Dramatic cockpit footage shows US fighter jets firing missiles in drills that North Korea claims could push it ‘brink of a nuclear war’
The United States and South Korea have launched their biggest-ever joint air exercise
The United States and South Korea have launched their biggest-ever joint air exercise
DRAMATIC cockpit footage shows a US fighter jet firing missiles in Korean Peninsula drills amid fears they could spark a "nuclear war".
The United States and South Korea have launched their biggest-ever joint air exercise - ignoring pleas from Russia and China to scrap the military training.
The five-day Vigilant Ace drill involves 230 aircraft, including F-22 Raptor stealth jet fighters, Seoul's air force said.
Around 12,000 U.S. service members, including from the Marines and Navy, will join South Korean troops.
North Korea’s Committee for the Peaceful Reunification of the Country said on Sunday the drill would “push the already acute situation on the Korean peninsula to the brink of nuclear war”.
Video footage shows drill fighter pilots soaring through the skies and a stark warning from the US Air Force, reported .
Colonel Scott Jobe said: "If needed and if called on we're ready and we're ready to go right now - 100 per cent."
The joint exercise is designed to make sure their jets and troops are ready to respond on the Korean peninsula, the US military had said.
Furious North Korea slammed the drills as an "all-out provocation".

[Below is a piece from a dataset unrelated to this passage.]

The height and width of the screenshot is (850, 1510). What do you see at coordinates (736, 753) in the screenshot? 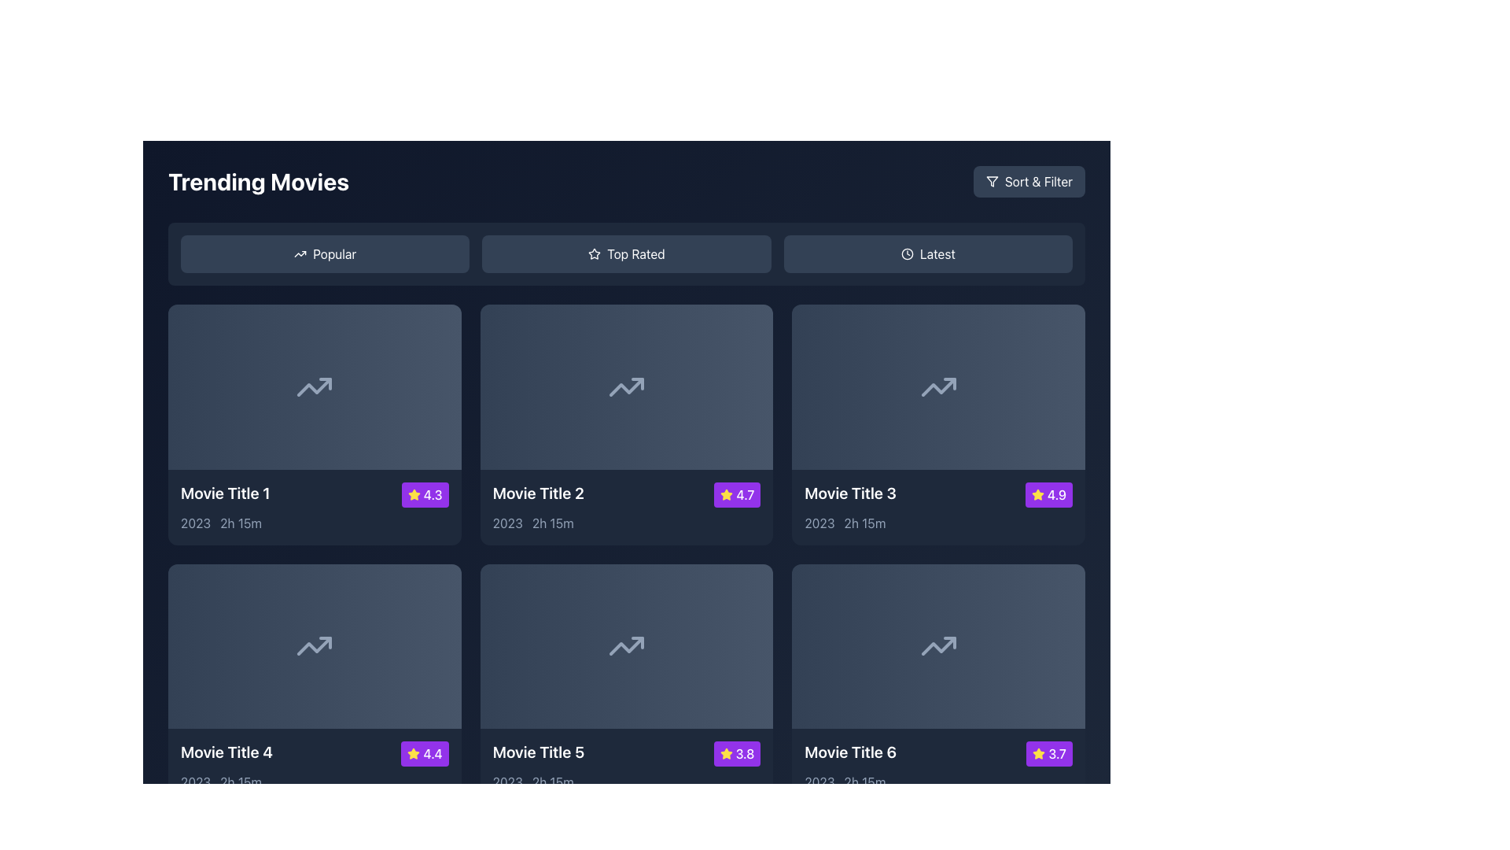
I see `the Rating Display element located in the bottom-right corner of the 'Movie Title 5' card to visually inspect the movie's rating` at bounding box center [736, 753].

And its biggest ally China called on the States to freeze the exercise, with its foreign minister Wang Yo saying it was "regrettable" that a "window of opportunity" for diplomacy with North Korea had not been taken.

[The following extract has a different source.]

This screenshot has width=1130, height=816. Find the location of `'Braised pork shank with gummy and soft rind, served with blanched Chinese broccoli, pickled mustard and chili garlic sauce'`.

This mammoth show of air power comes amid increasingly bitter relations between America and the hermit state.
Just last week Kim Jong-un bragged he had successfully fired a new intercontinental ballistic missile (ICBM) which could bring the whole of the USA in range.
The tyrant boasted North Korea was officially a full nuclear state after launching a powerful ICBM Hwasong-15 which flew 600 miles and reached an altitude of 2,780 miles before splashing down in the Sea of Japan.
Pyongyang has blamed US President Donald Trump for raising tensions.